On 7th December 1870 Cunningham gained a Certificate of Efficiency at the close of the second course of instruction for Volunteer Artillerymen held at Artillery Institute at Woolwich.
On 13th December 1870 Cunningham was appointed as Major of the 1st Administrative Brigade of the Hampshire Artillery Volunteers by the Lord Lieutenant of Hampshire.
Mr Cunningham lived in Bury House and from 1861 was well know in Gosport as a local Magistrate delivering justice to all manner of local miscreants as frequently reported in the local news.
The deeds of Bury House indicate that Henry Duncan Preston Cunningham purchased the property from Edward Tylee in 1861. Henry and his family had been living in Bury Road for at least part of the previous ten years. They were to occupy Bury House until Henry died in 1875, although his widow Frances retained ownership until 1893.
He was one of the founders of the Portsmouth Sailors’ Home and a benefactor of the Gosport Army and Navy Institute. He occupied the chair in 1870 and “if not the originator was most prominent in securing its establishment, and became responsible for £200 and two year’s rent in order that the institution might have a beginning, and whether he was looked upon as a soldier, a sailor, or a volunteer, he was certainly the best friend the Institution had.” Cunningham was also the Chair of the Gosport and Alverstoke Young Men’s Christian Association presiding over lectures and recitals of sacred music that were delivered at the ‘Star’ assembly rooms, Gosport. Cunningham was a supporter of the South Street Ragged and Free School with which was connected with an industrial home for poor boys, a seaman’s and poor peoples Bethel and a girl’s free day school.
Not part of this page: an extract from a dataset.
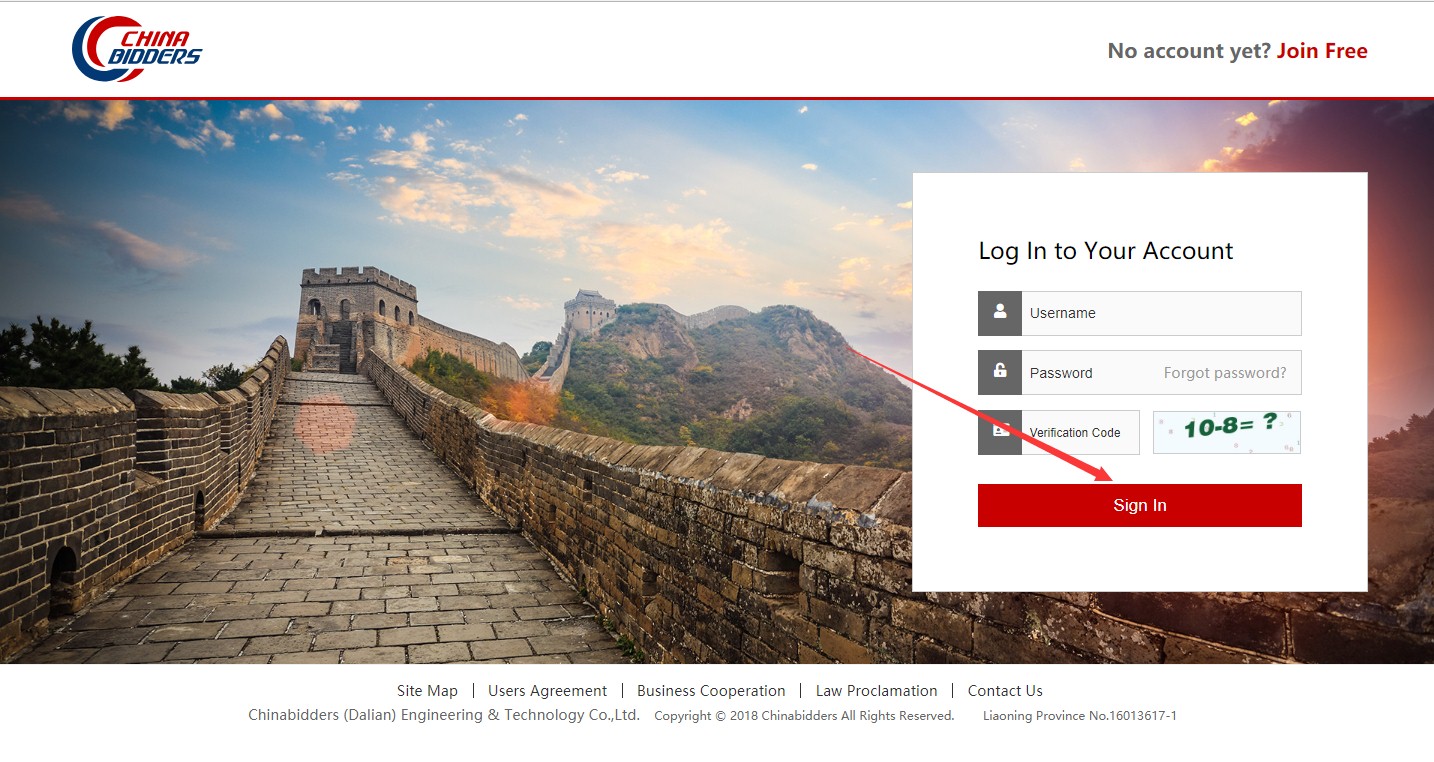
Task: Click the padlock icon beside Password
Action: 1000,372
Cunningham died suddenly on January 19th 1875 aged 60 years. The local news reported that he had suffered, at times most acutely, from heart disease and his death was attributed to this.
He was buried in the churchyard of St. Mary’s Church Rowner on 23 January 1875. His gravestone can be found on the green at the front of the church. It is adorned with a small carving of his famous self-reefing topsail and appears to have been moved from its former location in the churchyard, minus its railings.
His grandson Rear-Admiral John Henry Dacres Cunningham was made a companion of the Bath at the 1937 Coronation. He became the Royal Navy First Sea Lord from 1946 to 1948.